OKLAHOMA CITY (AP) - Three former inmates at the federal prison in El Reno have been convicted in connection with a scheme in which they claimed to have copyrighted their names and tried to blackmail prison
Wednesday, November 28th 2007, 2:50 pm
By: News On 6
OKLAHOMA CITY (AP) - Three former inmates at the federal prison in El Reno have been convicted in connection with a scheme in which they claimed to have copyrighted their names and tried to blackmail prison officials. Russell Dean Landers, Barry Dean Bischoff and Clayton Heath Albers were found guilty by a federal jury in Oklahoma City Tuesday night of conspiracy and mailing threatening communications with the intent to extort.
Court documents say the men tried to bill prison officials millions of dollars for using their names without permission and recruited a person with experience repossessing property to help them. That person turned out to be an undercover FBI agent who told the inmates he had changed the locks on the prison warden's home, seized his car and frozen his bank accounts.
The inmates then offered to return the warden's property if they were set free. Landers, 56, is currently in custody in Oklahoma County, while Albers, 61, and Bischoff, 60, are being held in Grady County, according to Bob Troester, a spokesman for U.S. Attorney John Richter.

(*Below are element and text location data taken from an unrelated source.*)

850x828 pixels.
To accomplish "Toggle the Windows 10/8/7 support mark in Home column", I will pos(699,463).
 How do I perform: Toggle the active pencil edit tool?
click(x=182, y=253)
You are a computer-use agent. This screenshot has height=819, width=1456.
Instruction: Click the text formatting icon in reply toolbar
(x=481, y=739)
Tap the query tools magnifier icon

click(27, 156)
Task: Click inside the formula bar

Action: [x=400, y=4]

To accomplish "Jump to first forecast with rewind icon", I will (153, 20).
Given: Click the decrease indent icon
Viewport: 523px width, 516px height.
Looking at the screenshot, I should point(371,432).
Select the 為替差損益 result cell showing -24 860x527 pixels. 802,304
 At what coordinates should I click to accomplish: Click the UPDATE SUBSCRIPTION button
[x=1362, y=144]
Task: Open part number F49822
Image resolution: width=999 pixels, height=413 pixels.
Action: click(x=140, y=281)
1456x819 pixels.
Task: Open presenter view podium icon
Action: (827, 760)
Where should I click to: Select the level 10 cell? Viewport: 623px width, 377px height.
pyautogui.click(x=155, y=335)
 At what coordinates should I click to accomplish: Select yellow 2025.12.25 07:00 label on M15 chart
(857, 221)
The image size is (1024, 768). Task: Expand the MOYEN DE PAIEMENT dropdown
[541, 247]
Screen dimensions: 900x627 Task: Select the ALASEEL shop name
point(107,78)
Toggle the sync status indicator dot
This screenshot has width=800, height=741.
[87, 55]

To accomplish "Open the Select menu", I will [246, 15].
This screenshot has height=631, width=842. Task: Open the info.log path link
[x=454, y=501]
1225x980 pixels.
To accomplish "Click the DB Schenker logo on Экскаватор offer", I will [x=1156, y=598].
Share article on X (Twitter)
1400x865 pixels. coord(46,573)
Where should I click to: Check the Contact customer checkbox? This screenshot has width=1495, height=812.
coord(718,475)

The three each face up to six years in prison and a $250,000 fine for the conspiracy conviction and 10 years and a $250,000 fine for the threatening letters, Troester said.
Sentencing is expected in about 90 days.
In addition to the three, federal prison inmate Carl Ervin Batts and William Michael Roberson, 51, of Baton Rouge, La., have pleaded guilty to conspiracy in the case and face up to six years in prison and a fine of $250,000.